What is hydrogen embrittlement in copper?
Hydrogen embrittlement in copper occurs when ETP copper (C110) is heated above ~370°C in a hydrogen-containing atmosphere. Hydrogen diffuses into the metal and reacts with the Cu₂O inclusions: Cu₂O + H₂ → 2Cu + H₂O. The water vapor generated at grain boundaries cannot escape, building internal pressure that causes microcracks and a sharp loss of ductility. OFHC copper (C101) contains no Cu₂O, so this reaction cannot occur. The failure mode appears during brazing with hydrogen-bearing flux, silver brazing, or induction heating in reducing atmospheres.
Is copper 101 worth the extra cost over C110?
Only if hydrogen embrittlement is a genuine risk in your application. C101 typically costs 10–25% more than C110 for equivalent bar stock, and both deliver essentially identical conductivity (101% vs. 100% IACS — a difference of about 1%). For bus bars, terminal blocks, and electrical contacts that will never be brazed or heated in hydrogen atmosphere, C110 is the correct choice. C101 is not a premium-performance material — it is an insurance policy against a specific failure mode.
Which copper alloy is used for bus bars?
C110 (ETP copper, UNS C11000) is the standard bus bar material. It is stocked in flat bar, round rod, and sheet in the widest range of cross-sections, delivers 100% IACS conductivity, and costs less than C101. OFHC (C101) is used for bus bars only when the bars will be welded or brazed during assembly. Avoid brass alloys (C260, C360) for bus bars — their conductivity is only 26–28% IACS, which means significantly larger cross-sections are required to carry the same current.
Can I machine copper 101 and C110 to the same tolerances?

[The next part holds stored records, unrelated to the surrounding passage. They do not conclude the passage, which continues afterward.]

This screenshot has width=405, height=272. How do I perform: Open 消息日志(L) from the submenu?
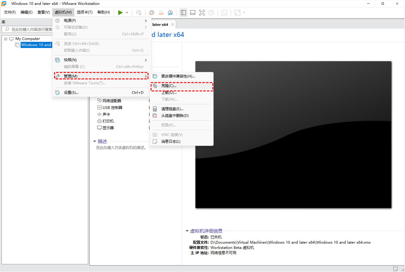(171, 142)
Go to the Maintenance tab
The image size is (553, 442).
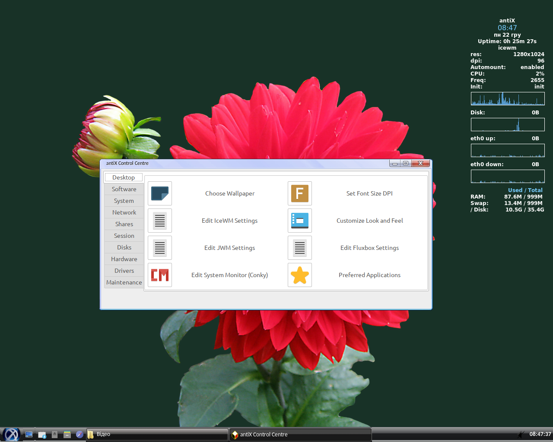(124, 282)
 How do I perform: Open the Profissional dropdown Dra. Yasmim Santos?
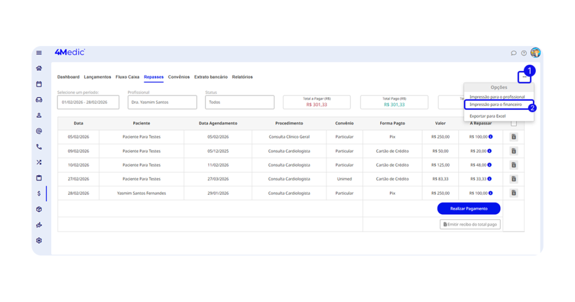coord(162,102)
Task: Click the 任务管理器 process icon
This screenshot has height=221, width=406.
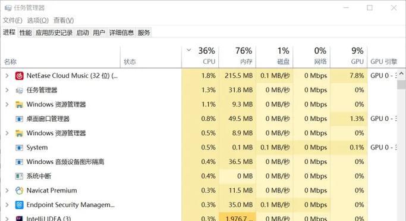Action: tap(19, 91)
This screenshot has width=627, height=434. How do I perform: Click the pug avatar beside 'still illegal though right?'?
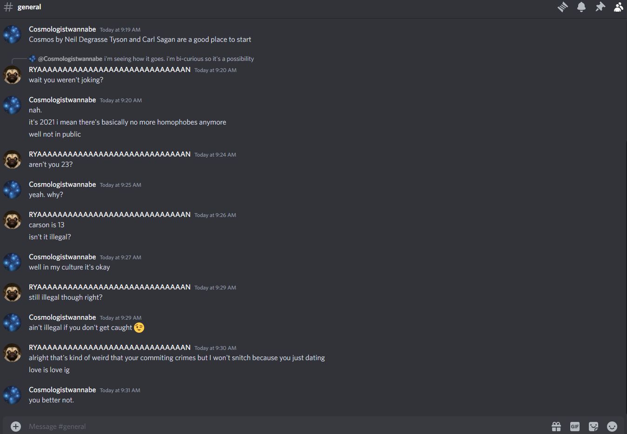12,292
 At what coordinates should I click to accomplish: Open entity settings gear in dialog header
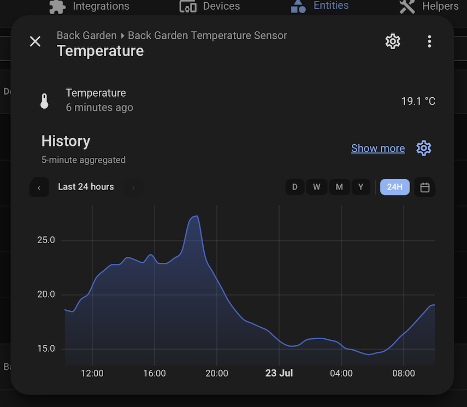coord(393,42)
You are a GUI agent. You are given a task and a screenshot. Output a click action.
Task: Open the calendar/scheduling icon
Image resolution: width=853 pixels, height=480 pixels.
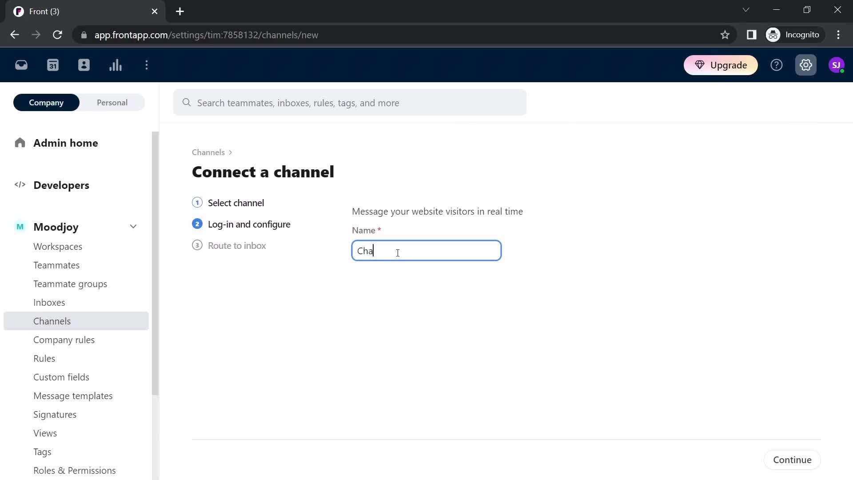pos(53,65)
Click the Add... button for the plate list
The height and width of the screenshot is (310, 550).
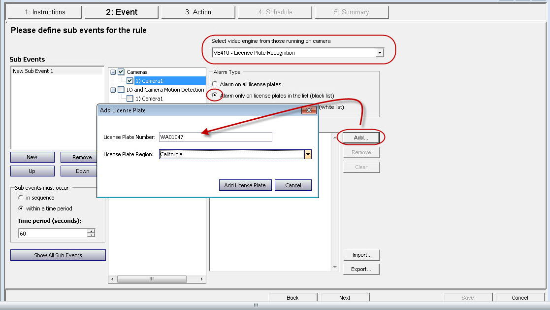pos(361,138)
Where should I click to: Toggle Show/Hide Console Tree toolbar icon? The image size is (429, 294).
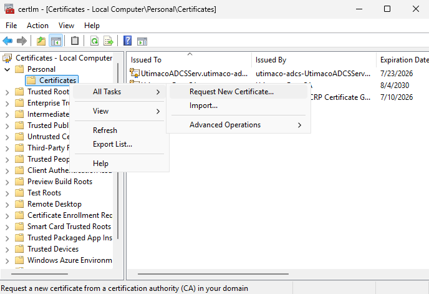point(55,41)
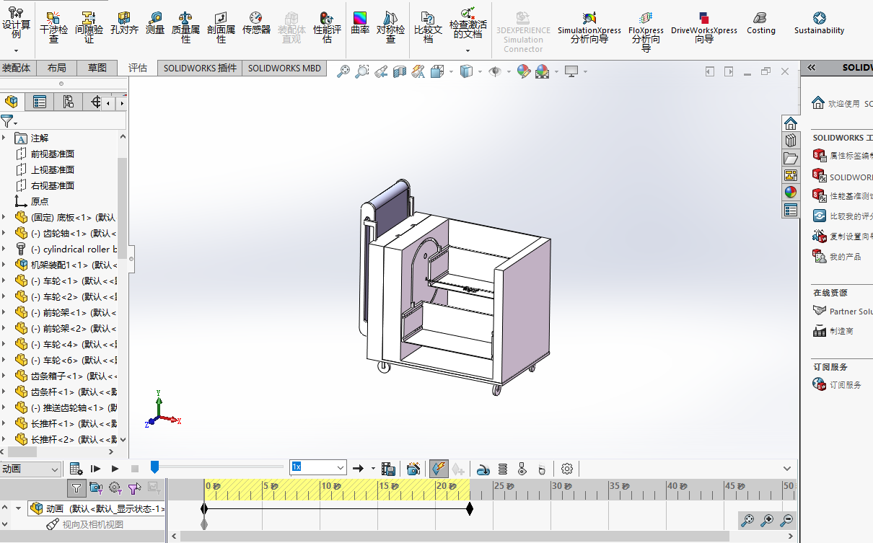Screen dimensions: 873x543
Task: Open the Section View icon in view toolbar
Action: tap(400, 71)
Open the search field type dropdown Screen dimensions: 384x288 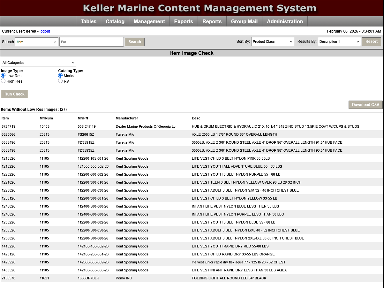pos(36,42)
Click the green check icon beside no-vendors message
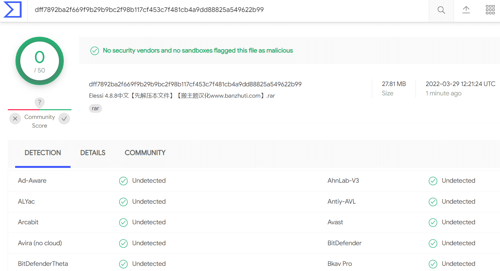Image resolution: width=500 pixels, height=271 pixels. click(95, 51)
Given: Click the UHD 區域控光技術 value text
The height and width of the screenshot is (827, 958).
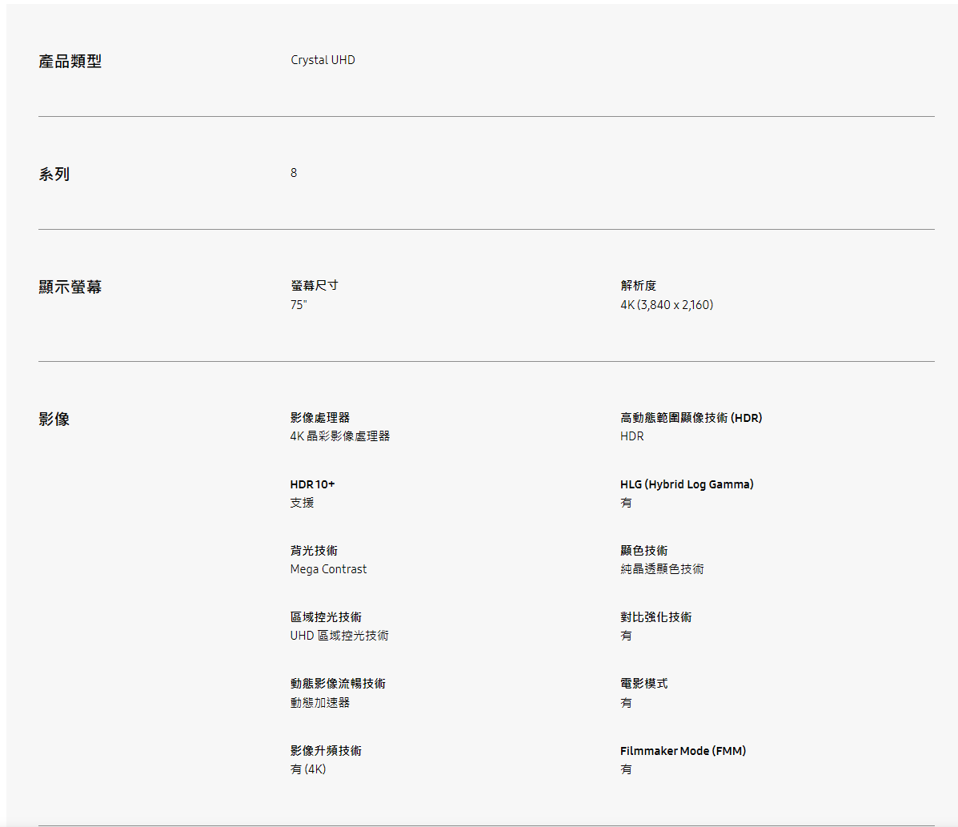Looking at the screenshot, I should tap(339, 636).
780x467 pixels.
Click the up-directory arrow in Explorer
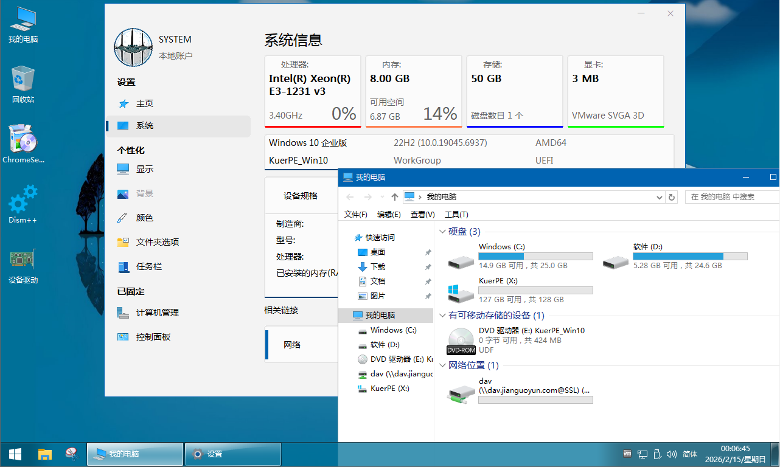tap(395, 197)
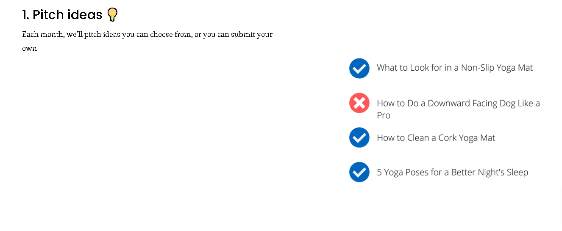Click the lightbulb emoji beside Pitch ideas
562x231 pixels.
[x=112, y=15]
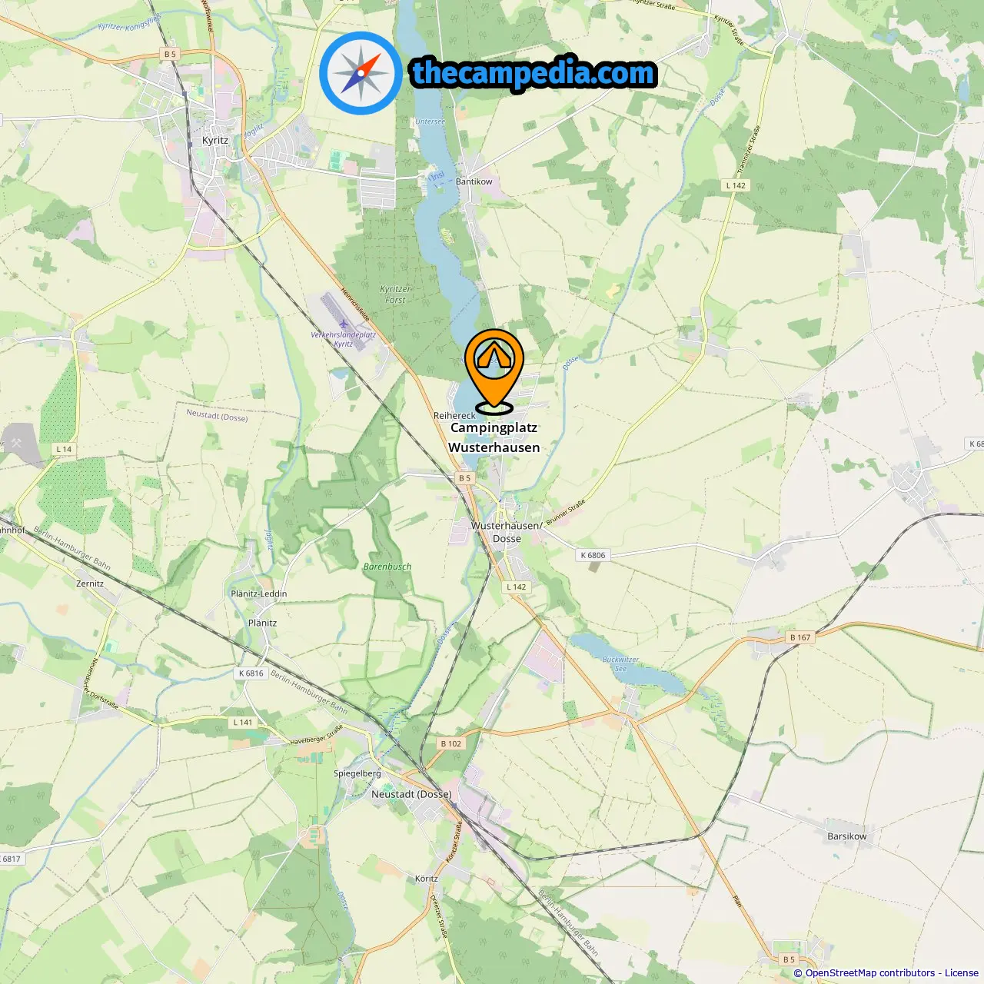This screenshot has height=984, width=984.
Task: Open thecampedia.com logo text
Action: coord(534,74)
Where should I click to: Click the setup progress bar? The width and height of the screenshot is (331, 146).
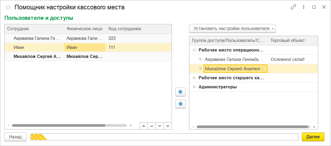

Yes — both alloys have essentially identical machinability (rated at 20% relative to the C36000 free-cutting brass reference). Both require sharp, polished carbide or PCD tooling, positive rake geometry, high cutting speeds (200–350 sfm / 61–107 m/min with carbide), and flood coolant to prevent built-up edge. Achievable tolerances are ±0.001 in (±0.025 mm) on turned diameters with good tooling and workholding. The oxygen content difference between C101 and C110 does not materially affect chip formation or surface finish.
How do I specify copper 101 on an engineering drawing?
Use the full UNS designation and ASTM standard. For rod or bar: "Copper, UNS C10100, ASTM B187, Half-Hard (H02)." For sheet or strip: "Copper, UNS C10100, ASTM B152, Annealed (O61)." If hydrogen embrittlement resistance is the reason for the callout, add a drawing note: "OFHC copper required — ETP copper (C110) not acceptable." This prevents shops from substituting C110 and hides the engineering intent in the material note rather than relying on verbal communication.